-- What the task asks --
Only the words of the entries are wanted, repeated exactly and without images.

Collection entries

= Beginning of Section =

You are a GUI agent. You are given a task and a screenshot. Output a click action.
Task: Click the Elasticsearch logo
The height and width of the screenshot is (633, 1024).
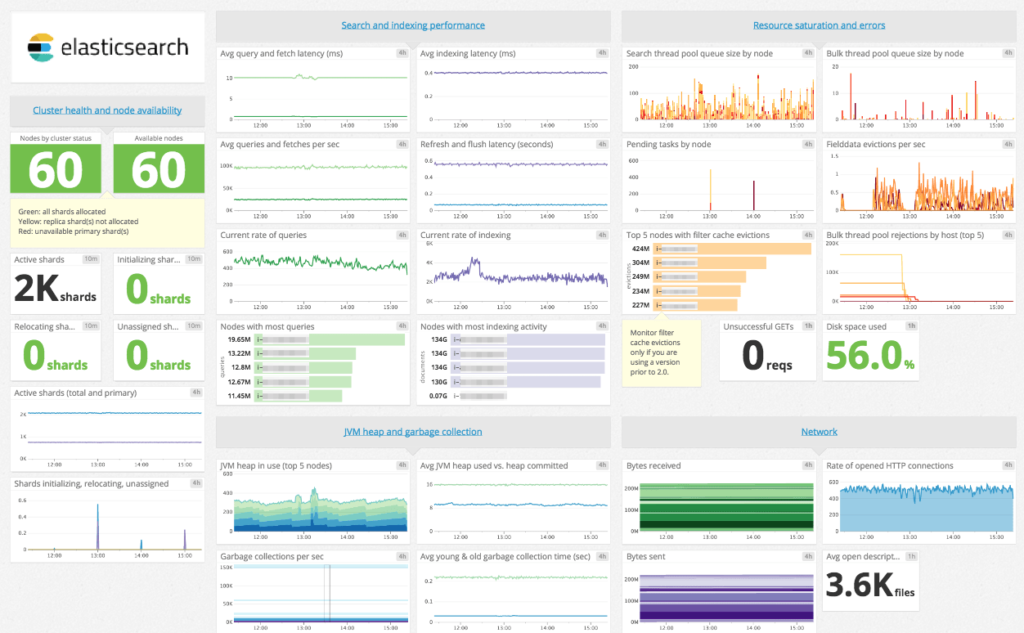tap(107, 47)
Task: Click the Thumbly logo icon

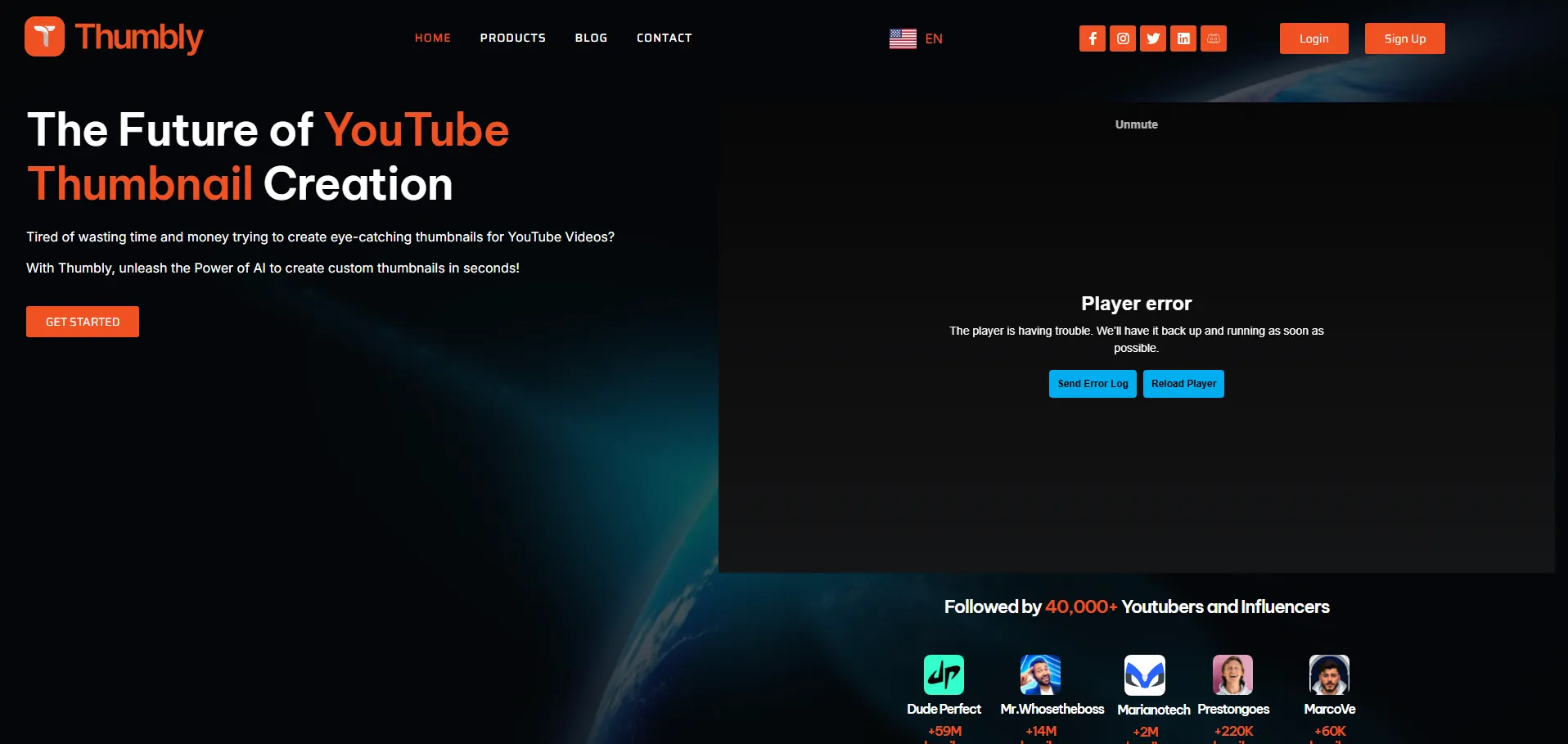Action: coord(44,37)
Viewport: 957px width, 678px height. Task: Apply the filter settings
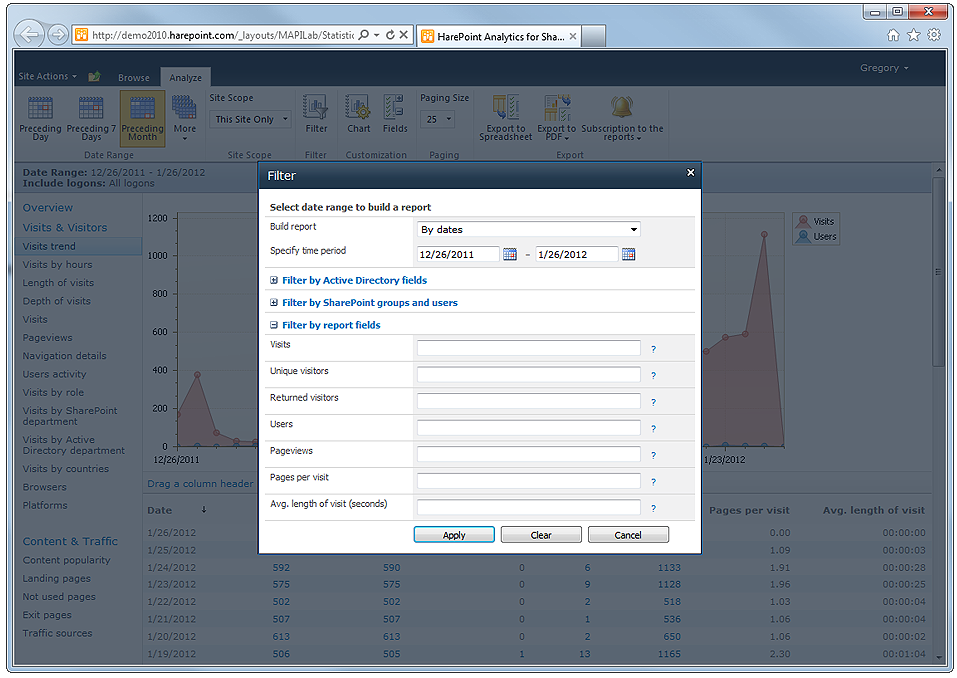coord(454,535)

= End of Section =

-- Written answer --
You are a GUI agent. You are given a task and a screenshot. Output a click action.
Task: Click the Elasticsearch logo
The height and width of the screenshot is (633, 1024).
tap(107, 47)
Task: Click the Thumbly logo icon

Action: coord(44,37)
Viewport: 957px width, 678px height. Task: Apply the filter settings
coord(454,535)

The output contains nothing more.